Encourage water drinking - like a gallon a day, and quality multivitamins - both of which are within our scope of practice as everyone benefits from both of these things. I like usana essentials multi vitamins. (I'll be happy to tell you about them if you ask) Eating garlic and cayenne pepper also can help with cardiovascular issues. Remember that when you say these things to be certain that you don't act like you are prescribing as that goes beyond our scope of practice, you can just tell them you asked a nutritionist or herbalist(both of which I am) As for massage, you want to be careful doing massage until they have their numbers under control - more light relaxing energy kinds of things - deep tissue can be dangerous in certain circumstances. help them with breathing and relaxation. Encourage stress relief - meditation, exercise (not too strenuous), Guided imagery, progressive relaxation...etc.
Here's a few studies and VERY BRIEF summaries. I would encourage you to read the entire article for the best perspective.

Massage decreased diastolic blood pressure, anxiety, and cortisol (stress hormone) levels in adults with hypertension.

Hernandez-Reif M et al: High blood pressure and associated symptoms were reduced by massage therapy, J Bodywork Mov Ther 4:31-38, 2000.

Massage reduced systolic blood pressure, pain, and psychologic distress associated with the preparation time in a catheterization lab.

McNamara ME et al: The effects of back massage before diagnostic cardiac catheterization, Altern Ther Health Med 9:50-57, 2003.

Myofascial trigger point therapy produced significant decreases in heart rate and blood pressure.

Delaney JP, Leong KS, Watkins A, Brodie D. The short-term effect of myofascial trigger point massage therapy on cardiac autonomic tone in healthy subjects. J Adv Nurs 37:364-371, 2002.
About treatment protcol...

When working with some who has hypertension, be sure to ascertain if and how the condition is controlled. Clients whose hypertension is not under control by diet, regular exercise, or medications should not receive massage due to the likelihood of unmonitored severe complications. Medical clearance is needed.

Examples of complications from untreated HBP include damage to arterial walls (leading to or accelerating atherosclerosis), vascular walls dilating or tearing (forming aneurysms), and damage organs (from sustained ischemia). Targeted organs are often the kidneys, retinas, and brain. The heart may enlarge (cardiomegaly) to maintain normal circulation; congestive heart failure is a frequent consequence.

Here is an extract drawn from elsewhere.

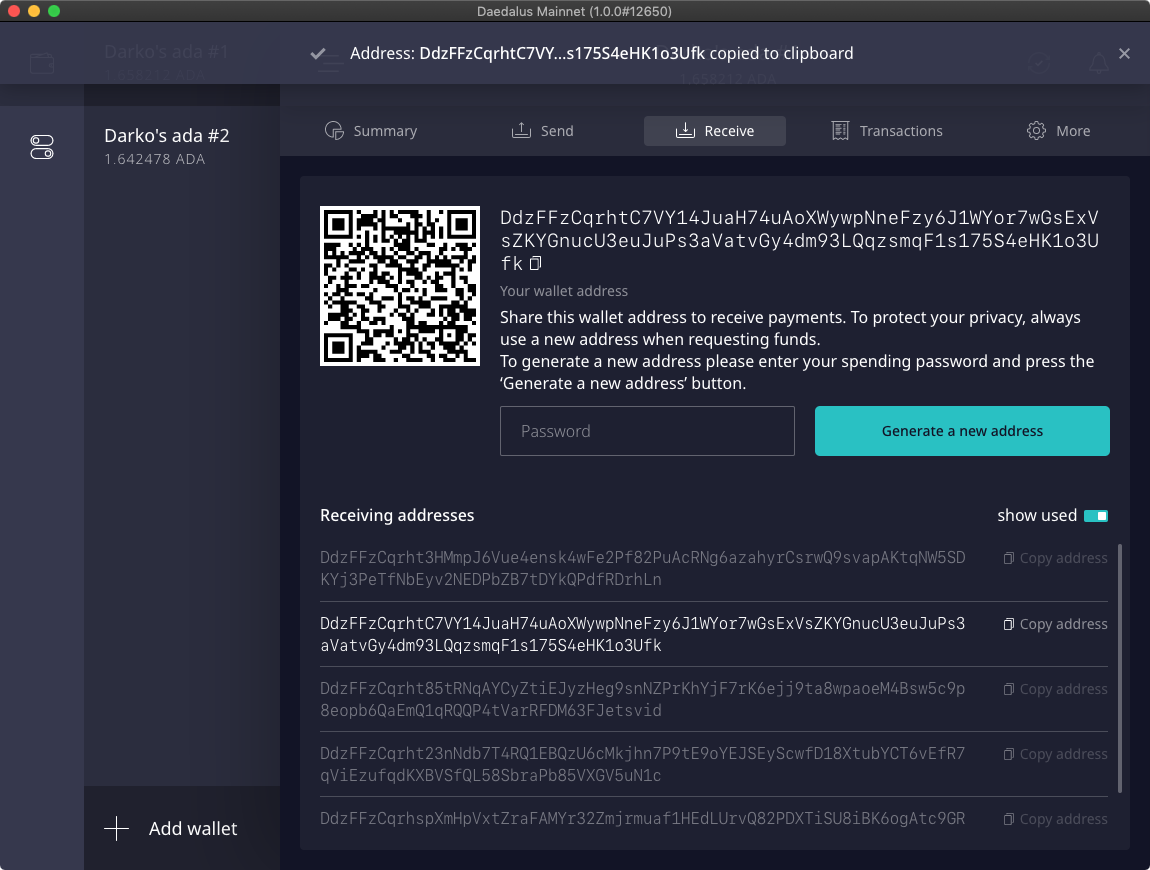The height and width of the screenshot is (870, 1150).
Task: Click the plus icon for Add wallet
Action: tap(117, 829)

If the condition is under control, massage can proceed. If your client is taking antihypertensive meds, he or she may experience dizziness as a common side effect. Just be sure to instruct him or her to move slowly and carefully and be ready to assist.

Hope this helps.
Quincy I agree with Emma's suggestions completely with one additional herb that helps hypertension and thats Hawthorn Berry.
Hi Quincy.

How MT reduces blood pressure is not well understood yet, but that it has this effect is reasonably well supported by several studies. In addition to the ones Susan listed, I humbly add one of my own, in which we summarized the results of massage therapy on several different outcomes, including blood pressure. Some of the studies mentioned by Susan are included in our summary (but not the most recent ones, as our study was published in 2004).

A note on the advice to drink water - depending on how much water one drinks already, it might be a good idea to encourage drinking more, but there is probably little to be gained from drinking much more, and people should not drink amounts that exceed their thirst or that make them uncomfortable. (Even the "8x8" guideline - that one should drink eight 8oz glasses of water per day - is only a half gallon, and this guideline has been challenged in recent times by medical experts.)
Don, that's one I had forgotten - Thanks

Don Johnson said:
Quincy I agree with Emma's suggestions completely with one additional herb that helps hypertension and thats Hawthorn Berry.